With the paper record, it is sometimes a piece of paper filed away unnoticed for decades that can be the most interesting. Or, eureka! The moment you make an unexpected discovery while looking for something completely different, just because it was in the same archive box.

Engineering for serendipity is quite hard. Several marketplace websites, for example, Ebay and Amazon, try to provide a serendipitous experience. Could this be recreated for an archive?

If it’s all in how information is presented, can we generate digital files or ways of ordering information in a similar way to boxes or physical files?

Marginalia – will this be lost in digital records?

When looking at paper files it is often the annotations, scribbles on drafts, doodles and drawings, that make the content as rich as it is. The very nature of the digital medium means researchers will never get that sense of ‘this is the handwriting of X’. But does the digital record still contain the richness of opinion, the decisions made and the thought processes of the file creators?

Purist records managers may say, yes, we have versions in ERM systems. BUT are these kept in a way that can be easily seen?

Many file formats, (e.g. Microsoft Word) contain an edit history; this can provide some clues as to who contributed what and when to a document. Is this good enough? If we moved away from the primacy of paper and begin to use a purely digital paradigm could a wiki show more edit history than a paper file ever could? Would that be too much information?

But do we lose the sense of an author’s opinions and thoughts? Does this matter? Is it necessary in order to write history?

Forgery – is it easier to create digital forgeries than paper?

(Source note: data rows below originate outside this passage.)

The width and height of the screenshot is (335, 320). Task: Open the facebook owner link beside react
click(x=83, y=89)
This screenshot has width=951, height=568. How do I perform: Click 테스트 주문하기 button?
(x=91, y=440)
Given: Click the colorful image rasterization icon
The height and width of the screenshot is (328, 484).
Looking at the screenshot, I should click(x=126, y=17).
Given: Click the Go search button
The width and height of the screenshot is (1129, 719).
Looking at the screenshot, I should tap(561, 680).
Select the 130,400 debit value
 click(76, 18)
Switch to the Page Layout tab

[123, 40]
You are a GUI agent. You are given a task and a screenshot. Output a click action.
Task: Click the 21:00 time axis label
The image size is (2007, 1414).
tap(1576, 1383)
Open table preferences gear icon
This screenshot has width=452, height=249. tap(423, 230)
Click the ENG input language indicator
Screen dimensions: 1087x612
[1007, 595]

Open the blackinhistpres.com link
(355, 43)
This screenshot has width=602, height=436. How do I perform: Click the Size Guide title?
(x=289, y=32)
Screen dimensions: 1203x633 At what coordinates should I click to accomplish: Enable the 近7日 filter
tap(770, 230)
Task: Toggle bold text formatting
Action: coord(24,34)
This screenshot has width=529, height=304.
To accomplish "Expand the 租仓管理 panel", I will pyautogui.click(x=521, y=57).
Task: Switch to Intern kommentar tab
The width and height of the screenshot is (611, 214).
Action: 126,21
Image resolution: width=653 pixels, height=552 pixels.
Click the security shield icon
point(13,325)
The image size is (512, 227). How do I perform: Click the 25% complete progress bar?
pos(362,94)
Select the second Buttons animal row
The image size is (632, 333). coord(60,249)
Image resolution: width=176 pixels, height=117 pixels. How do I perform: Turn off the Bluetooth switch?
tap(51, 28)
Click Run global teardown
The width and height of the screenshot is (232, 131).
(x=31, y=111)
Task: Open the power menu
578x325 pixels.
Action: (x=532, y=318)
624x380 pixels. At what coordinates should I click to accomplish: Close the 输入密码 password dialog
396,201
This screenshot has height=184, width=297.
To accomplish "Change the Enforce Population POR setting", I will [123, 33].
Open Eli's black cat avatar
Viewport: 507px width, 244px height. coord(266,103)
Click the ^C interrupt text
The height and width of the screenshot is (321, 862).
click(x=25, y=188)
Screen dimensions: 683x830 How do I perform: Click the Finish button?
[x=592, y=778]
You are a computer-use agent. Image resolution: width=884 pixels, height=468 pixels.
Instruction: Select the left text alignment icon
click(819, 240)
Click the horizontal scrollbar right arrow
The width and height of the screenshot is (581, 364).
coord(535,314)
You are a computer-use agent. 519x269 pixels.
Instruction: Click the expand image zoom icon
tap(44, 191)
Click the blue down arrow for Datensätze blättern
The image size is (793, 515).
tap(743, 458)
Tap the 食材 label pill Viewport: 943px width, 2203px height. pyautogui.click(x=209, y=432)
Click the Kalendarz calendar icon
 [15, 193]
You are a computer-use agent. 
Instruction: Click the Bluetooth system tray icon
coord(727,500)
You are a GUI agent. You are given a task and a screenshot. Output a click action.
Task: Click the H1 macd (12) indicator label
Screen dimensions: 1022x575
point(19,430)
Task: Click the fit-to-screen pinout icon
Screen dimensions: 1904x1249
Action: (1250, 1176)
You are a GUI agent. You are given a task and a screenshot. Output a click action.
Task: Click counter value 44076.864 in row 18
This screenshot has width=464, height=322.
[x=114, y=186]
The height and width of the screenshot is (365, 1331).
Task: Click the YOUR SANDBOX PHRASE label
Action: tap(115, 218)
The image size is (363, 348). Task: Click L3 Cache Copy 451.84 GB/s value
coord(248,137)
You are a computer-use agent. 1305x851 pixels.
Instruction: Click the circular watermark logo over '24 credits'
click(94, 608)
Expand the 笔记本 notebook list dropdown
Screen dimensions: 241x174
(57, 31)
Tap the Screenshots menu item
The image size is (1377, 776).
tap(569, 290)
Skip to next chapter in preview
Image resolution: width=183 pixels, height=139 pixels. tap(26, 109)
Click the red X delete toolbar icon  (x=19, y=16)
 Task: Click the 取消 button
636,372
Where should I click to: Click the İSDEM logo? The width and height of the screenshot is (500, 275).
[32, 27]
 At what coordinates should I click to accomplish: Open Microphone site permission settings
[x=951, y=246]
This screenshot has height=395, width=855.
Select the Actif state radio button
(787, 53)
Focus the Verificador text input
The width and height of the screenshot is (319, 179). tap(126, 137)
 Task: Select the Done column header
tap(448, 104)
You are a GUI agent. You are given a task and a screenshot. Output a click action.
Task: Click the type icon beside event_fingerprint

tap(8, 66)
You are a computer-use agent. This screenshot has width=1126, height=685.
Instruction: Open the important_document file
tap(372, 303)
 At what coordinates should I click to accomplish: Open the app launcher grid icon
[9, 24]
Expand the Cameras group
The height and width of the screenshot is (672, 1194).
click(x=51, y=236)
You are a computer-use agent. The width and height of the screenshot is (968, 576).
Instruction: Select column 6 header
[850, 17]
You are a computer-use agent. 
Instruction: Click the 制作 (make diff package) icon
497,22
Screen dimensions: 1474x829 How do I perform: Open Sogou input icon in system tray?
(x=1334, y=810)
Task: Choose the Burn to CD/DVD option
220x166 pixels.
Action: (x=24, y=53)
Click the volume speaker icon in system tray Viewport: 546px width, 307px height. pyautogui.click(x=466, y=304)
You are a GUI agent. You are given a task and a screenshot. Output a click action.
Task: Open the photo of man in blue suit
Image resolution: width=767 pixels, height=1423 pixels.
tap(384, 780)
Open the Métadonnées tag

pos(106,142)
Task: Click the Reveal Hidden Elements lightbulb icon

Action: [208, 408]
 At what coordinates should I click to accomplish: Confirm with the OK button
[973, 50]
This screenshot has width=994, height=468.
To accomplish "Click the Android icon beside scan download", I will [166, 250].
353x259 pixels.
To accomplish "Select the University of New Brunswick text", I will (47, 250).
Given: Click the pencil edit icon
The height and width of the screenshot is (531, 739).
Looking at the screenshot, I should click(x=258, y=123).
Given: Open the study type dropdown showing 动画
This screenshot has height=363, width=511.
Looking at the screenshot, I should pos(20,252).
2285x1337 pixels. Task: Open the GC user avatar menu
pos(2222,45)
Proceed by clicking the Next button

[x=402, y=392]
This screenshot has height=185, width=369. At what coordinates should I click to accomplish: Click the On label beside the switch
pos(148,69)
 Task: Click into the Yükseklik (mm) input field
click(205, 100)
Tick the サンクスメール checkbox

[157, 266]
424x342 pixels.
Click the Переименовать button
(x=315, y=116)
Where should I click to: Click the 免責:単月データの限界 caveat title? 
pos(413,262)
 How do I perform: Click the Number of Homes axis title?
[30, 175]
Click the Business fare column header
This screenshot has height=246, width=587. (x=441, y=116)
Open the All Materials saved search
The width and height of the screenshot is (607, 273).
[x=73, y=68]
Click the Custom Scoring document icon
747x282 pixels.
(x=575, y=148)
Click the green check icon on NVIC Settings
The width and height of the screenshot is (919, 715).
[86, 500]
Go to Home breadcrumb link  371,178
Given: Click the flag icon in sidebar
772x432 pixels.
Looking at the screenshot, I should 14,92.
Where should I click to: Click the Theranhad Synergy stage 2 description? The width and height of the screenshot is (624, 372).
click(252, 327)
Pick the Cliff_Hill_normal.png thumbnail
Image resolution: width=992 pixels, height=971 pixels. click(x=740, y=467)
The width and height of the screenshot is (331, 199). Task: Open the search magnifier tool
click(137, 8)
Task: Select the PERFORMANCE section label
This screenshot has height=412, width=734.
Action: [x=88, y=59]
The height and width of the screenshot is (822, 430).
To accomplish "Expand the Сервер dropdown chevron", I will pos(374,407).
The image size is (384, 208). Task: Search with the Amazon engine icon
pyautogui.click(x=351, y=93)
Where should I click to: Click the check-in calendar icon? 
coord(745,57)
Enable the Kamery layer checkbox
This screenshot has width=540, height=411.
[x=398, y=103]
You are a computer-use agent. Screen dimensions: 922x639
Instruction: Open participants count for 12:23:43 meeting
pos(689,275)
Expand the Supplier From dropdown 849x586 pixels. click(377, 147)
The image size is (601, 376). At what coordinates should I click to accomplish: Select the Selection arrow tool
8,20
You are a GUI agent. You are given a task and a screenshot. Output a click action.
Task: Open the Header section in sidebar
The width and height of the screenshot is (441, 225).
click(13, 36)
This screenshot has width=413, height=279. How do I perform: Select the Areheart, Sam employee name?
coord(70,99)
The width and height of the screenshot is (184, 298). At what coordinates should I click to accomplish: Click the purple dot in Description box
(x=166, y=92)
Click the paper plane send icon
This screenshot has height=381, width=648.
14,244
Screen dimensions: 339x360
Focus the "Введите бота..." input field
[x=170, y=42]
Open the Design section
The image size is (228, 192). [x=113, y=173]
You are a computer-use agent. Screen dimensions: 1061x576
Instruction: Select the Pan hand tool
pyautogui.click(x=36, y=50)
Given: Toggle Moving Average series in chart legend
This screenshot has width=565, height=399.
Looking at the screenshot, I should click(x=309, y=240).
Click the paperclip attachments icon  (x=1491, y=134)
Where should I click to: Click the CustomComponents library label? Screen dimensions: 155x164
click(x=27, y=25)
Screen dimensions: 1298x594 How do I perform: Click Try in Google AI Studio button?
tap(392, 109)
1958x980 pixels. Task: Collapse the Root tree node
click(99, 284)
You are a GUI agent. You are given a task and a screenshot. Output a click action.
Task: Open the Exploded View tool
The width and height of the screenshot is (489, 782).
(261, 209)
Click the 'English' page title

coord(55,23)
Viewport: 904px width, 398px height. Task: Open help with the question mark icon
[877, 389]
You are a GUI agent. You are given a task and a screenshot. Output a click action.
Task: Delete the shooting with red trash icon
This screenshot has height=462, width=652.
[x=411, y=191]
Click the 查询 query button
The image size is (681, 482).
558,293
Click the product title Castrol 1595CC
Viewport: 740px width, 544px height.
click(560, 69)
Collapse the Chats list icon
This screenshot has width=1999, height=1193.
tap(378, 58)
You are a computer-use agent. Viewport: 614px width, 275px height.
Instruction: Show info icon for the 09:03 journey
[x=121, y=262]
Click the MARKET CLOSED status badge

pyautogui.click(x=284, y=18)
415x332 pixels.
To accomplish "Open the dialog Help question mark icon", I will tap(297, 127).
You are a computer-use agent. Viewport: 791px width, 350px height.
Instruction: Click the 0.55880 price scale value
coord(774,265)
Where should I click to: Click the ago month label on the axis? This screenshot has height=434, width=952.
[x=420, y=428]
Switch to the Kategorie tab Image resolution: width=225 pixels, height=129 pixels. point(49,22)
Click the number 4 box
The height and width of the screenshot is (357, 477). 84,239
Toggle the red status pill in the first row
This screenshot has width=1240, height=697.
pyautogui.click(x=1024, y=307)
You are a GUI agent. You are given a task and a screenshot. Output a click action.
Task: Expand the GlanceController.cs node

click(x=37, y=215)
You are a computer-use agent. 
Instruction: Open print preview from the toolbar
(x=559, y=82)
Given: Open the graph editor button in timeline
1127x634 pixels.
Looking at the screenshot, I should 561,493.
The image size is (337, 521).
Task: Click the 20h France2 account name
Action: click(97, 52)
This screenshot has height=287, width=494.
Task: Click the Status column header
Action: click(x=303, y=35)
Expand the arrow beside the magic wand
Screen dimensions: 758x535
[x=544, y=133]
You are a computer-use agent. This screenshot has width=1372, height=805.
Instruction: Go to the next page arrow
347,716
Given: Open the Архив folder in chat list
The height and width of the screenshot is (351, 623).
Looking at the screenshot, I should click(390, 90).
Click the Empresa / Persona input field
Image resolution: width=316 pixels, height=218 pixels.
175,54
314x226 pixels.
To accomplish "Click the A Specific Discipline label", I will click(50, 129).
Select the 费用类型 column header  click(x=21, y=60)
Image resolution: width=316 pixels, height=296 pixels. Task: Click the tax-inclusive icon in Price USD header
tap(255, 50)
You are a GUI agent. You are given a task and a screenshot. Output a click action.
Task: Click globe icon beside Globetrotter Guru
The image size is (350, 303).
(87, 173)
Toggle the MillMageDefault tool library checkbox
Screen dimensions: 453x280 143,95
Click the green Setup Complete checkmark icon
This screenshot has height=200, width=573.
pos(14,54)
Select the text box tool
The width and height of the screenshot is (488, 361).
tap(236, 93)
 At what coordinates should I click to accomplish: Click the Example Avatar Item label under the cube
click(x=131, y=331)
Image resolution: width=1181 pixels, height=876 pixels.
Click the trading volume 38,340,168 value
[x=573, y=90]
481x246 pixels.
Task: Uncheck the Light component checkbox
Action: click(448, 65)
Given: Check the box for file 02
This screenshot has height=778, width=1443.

It can be quite straightforward to insert forgeries into paper files. Studies of forged documents (for example medieval forged charters) can in themselves be quite interesting – both with regards to the nature of the forgery and why it was forged.

However, digital records, while in custody of an archive, are much harder to forge. Measures can be put in place to guarantee authenticity and checks can be made to ensure a document hasn’t been tampered with.

Can we really prevent forgeries with digital files? And if a digital forgery requires tampering with the original file, how do we ensure the original information isn’t lost?

Finding things – what is this trail we’re following?

How do we know what we’re looking for? And, how do we know there will be something at the end of it?

Essentially we’re following a trail of references – clues we find, references to other documents within other documents, appendices, bibliographies and more.

As we go forward, and with the rise of the semantic web, linking and cross referencing will increase and improve. If links are vital in the digital world, as they are when following a trail, has digital, in fact, improved the ‘trail’? Or does this make the trail more tangled?

Do you need to know which sequence of links to follow, to find what you are looking for?

But, if the links exist, you just need to follow them. Much like you would a paper trail…

Is this where digital serendipity lies? Following the right sequence of links, clicking on a link that just looks interesting …

2 comments

Matt Palmer says:

Wed 29 Aug 2012 at 12:57 pm

You say “digital records, while in custody of an archive, are much harder to forge.”. I don’t think this is correct. The issue is not the difficulty of forging them – it is whether they can successfully be inserted into the archival store. Hacking the underlying systems is clearly harder than simply adding a piece of paper to a checked out file.

However, if the underlying systems are successfully hacked, then detecting a digital forgery may be much harder, as there is essentially no physical evidence of the age or means of production of the digital forgery. The age of paper and ink, and the means of printing can be used to diagnose physical forgeries

There is an interesting paper on content integrity of digital archives available here:

http://www.hpl.hp.com/techreports/2006/HPL-2006-54.pdf

This approach essentially relies on maintaining a cumulative hash of the digital content and publishing the hash value at regular intervals, allowing audit of integrity.

1. Ruth Ford (admin) says:
  
  Wed 29 Aug 2012 at 2:16 pm
  
  Hi Matt, Thanks very much for commenting – we hope you can get involved tomorrow lunchtime?